Young leaders in science and social innovation. Community building. Civic engagement. These are all areas of passion and investment for the Rita Allen Foundation—we sometimes call them our “domains.” But that makes them sound separate from each other, as if you close the door on community building, walk down the hall, and open another to get to civic engagement. In fact, there’s a great deal of overlap among these areas, and often the work we support draws on all three.
Take for instance scientific literacy.
We have been having rich discussions about the relationship between science and civil society, especially anticipating the clarion call of a guest, Robbert Dijkgraaf, who became the Director of the Institute for Advanced Study on July 1. Professor Dijkgraaf came to Princeton from Amsterdam, where he was President of the Royal Netherlands Academy of Arts and Sciences. He is also a champion of science in the public sphere, writing popular books and columns, creating a website for children, and giving live televised lectures complete with magic tricks. He exudes an enthusiasm for scientific discovery that brings to mind your first great science teacher, the one who made you want to spend your life unlocking the mysteries of nature with equations, experiments and keen observation. His talk also brought to mind a number of organizations the Rita Allen Foundation supports.
We are supporting a new outreach program of the Cancer Institute of New Jerseythat will allow promising students from underrepresented populations to participate in state-of-the-art biomedical research. These programs are building up leaders in science—the Rita Allen Foundation Scholars of the future—from their early beginnings. They also are building communities, by creating a path to fulfilling jobs, and by forging connections between science-centered institutions and the neighborhoods around them.

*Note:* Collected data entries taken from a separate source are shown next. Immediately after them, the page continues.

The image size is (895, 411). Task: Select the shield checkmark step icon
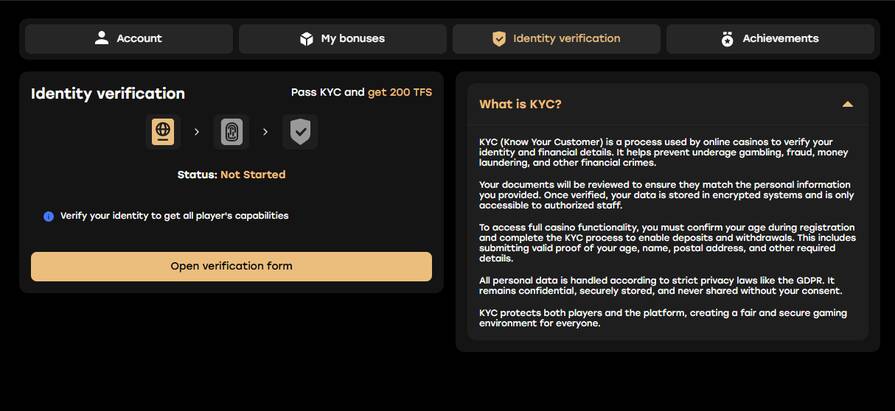(300, 131)
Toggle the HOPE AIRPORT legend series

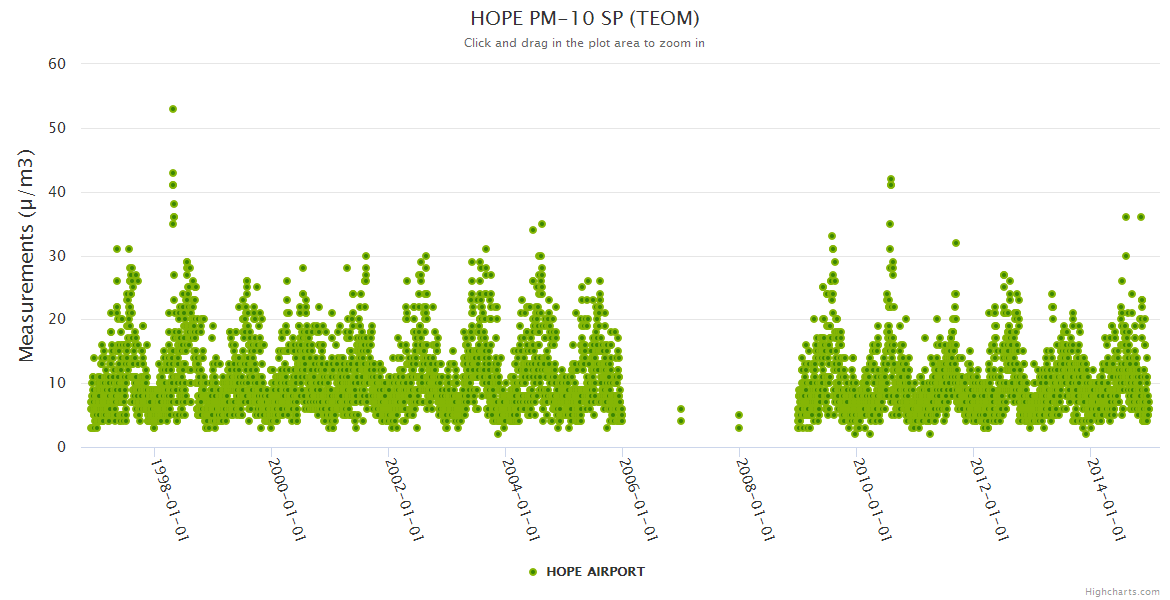595,572
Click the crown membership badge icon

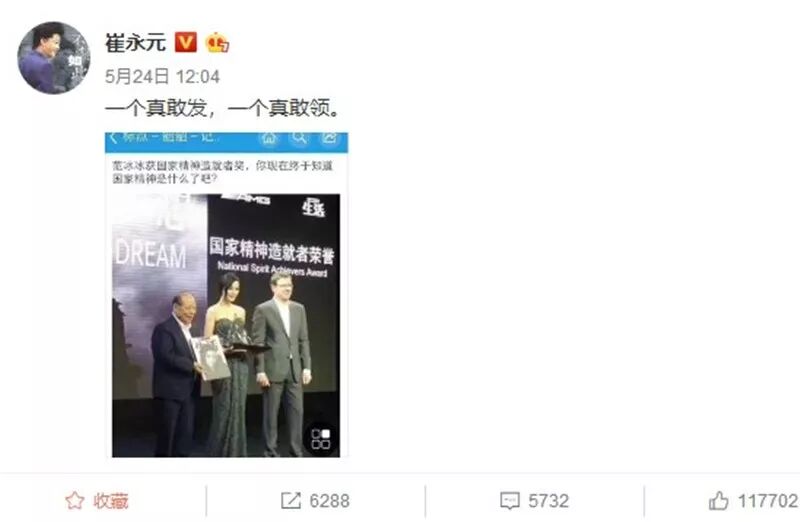[217, 42]

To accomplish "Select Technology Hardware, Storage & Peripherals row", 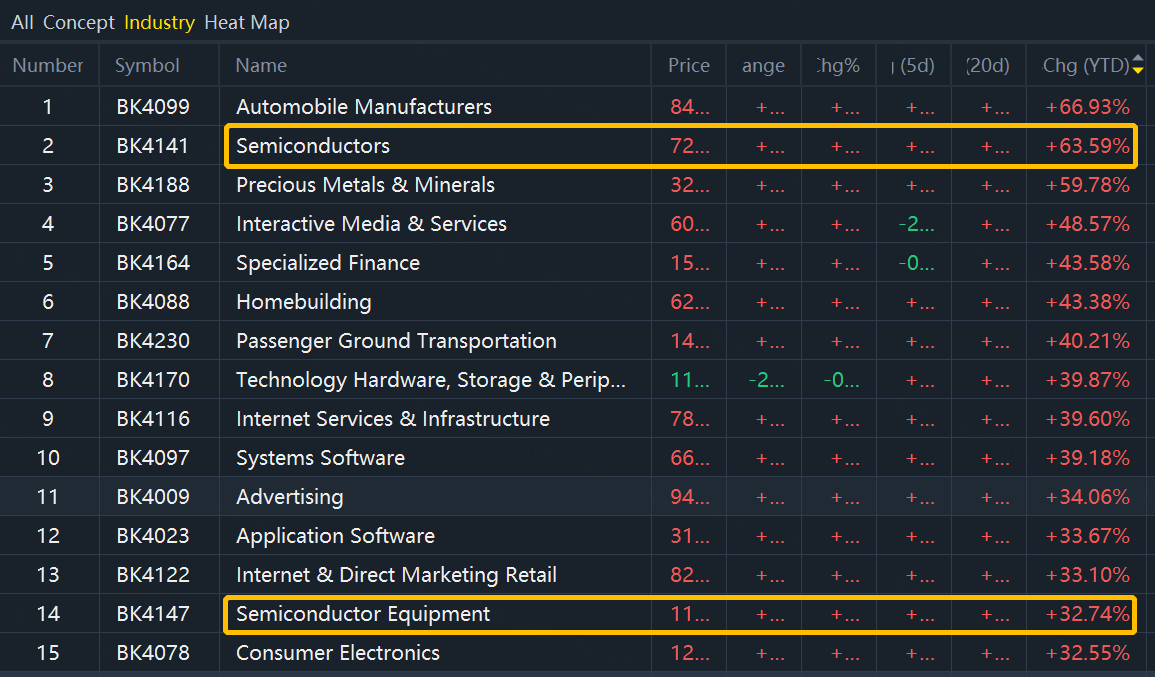I will tap(431, 380).
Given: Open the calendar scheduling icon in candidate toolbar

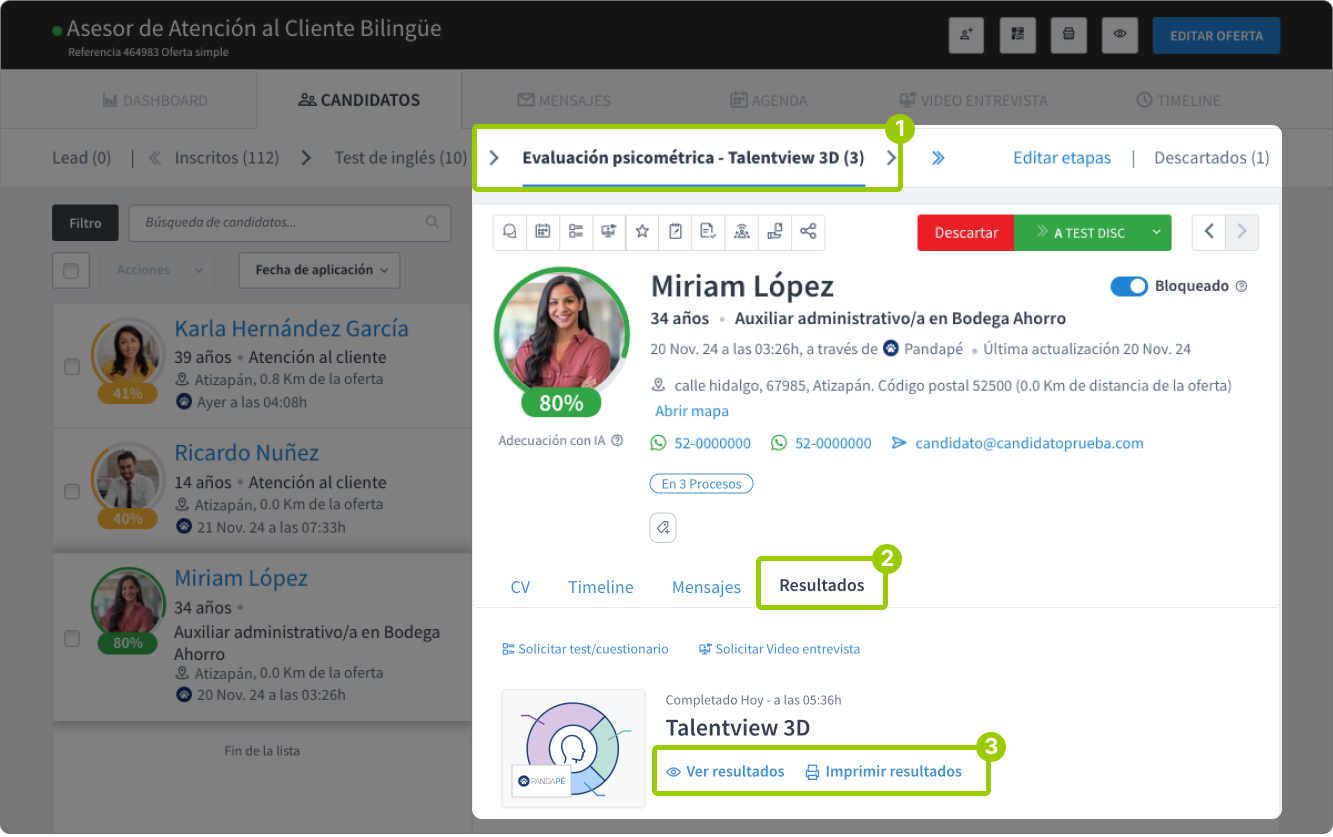Looking at the screenshot, I should [543, 232].
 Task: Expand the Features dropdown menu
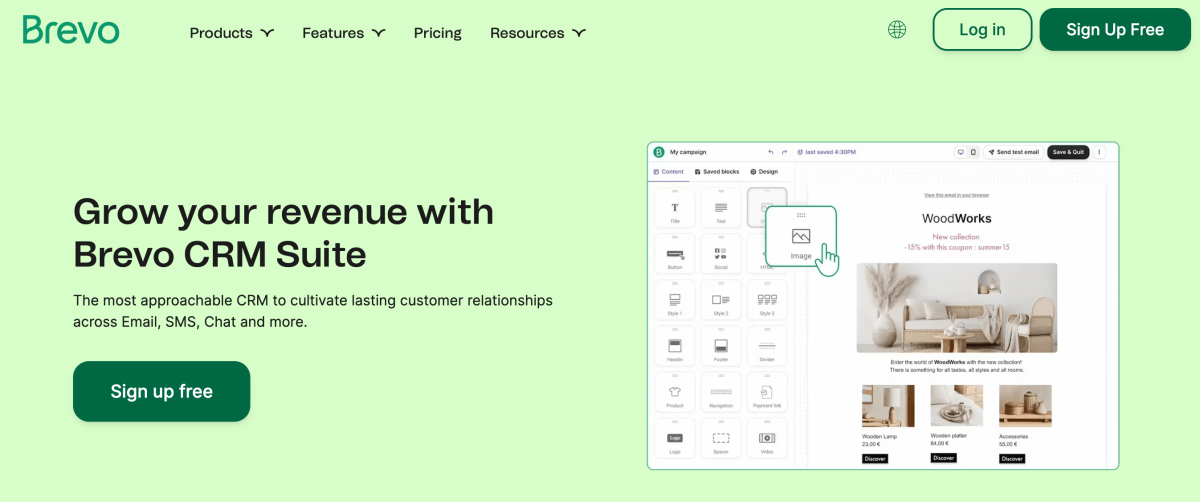coord(344,33)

Scientific training will also give these students the potential to have a powerful voice in our civic life. When we talk about civic engagement, it’s often in the context of voting or campaigns. But in our world, there’s almost nothing that isn’t touched by science, technology, engineering and math. Improving the voting system itself will take deep knowledge of statistics and information technology (organizations such as the Voting Information Project and TurboVote are leading the way). Move to topics like protecting healthy environments and fighting chronic diseases, and science—and scientists—are an integral part of any solution.
Professor’ Dijkgraaf speaks about the necessity of scientists’ engagement with social problems with some urgency. In addition to his other roles, he continues to serve as Co-Chair of the InterAcademy Council, the international network of the world’s science academies, which provides guidance on pressing global issues in which science can play a part—issues like climate change. There are big challenges ahead, and leadership from scientists will be essential in facing them. That’s why the PopTech Science Fellows program, which helps to connect scientists from diverse disciplines and train them in teamwork and communication, has such an important potential role.
Professor Dijkgraaf argues that if scientists would put a bit more of their energy and creativity into forging collaborations and explaining their work, it could go a long way toward promoting scientific literacy among the general population.
If we put more energy into supporting and appreciating science, it could also have huge results. We should ask: How can our society better nurture scientific creativity? How can we ensure that all people are grounded in scientific literacy, as a basis for the strong communities and civic innovations of the future? For that matter, we should ask: What’s the last book I read by a scientist? When did I last hunt down scientific papers referenced in a newspaper article, or take a free online science course? How long has it been since I looked at the world around me with the eyes of a scientist, with eyes full of wonder?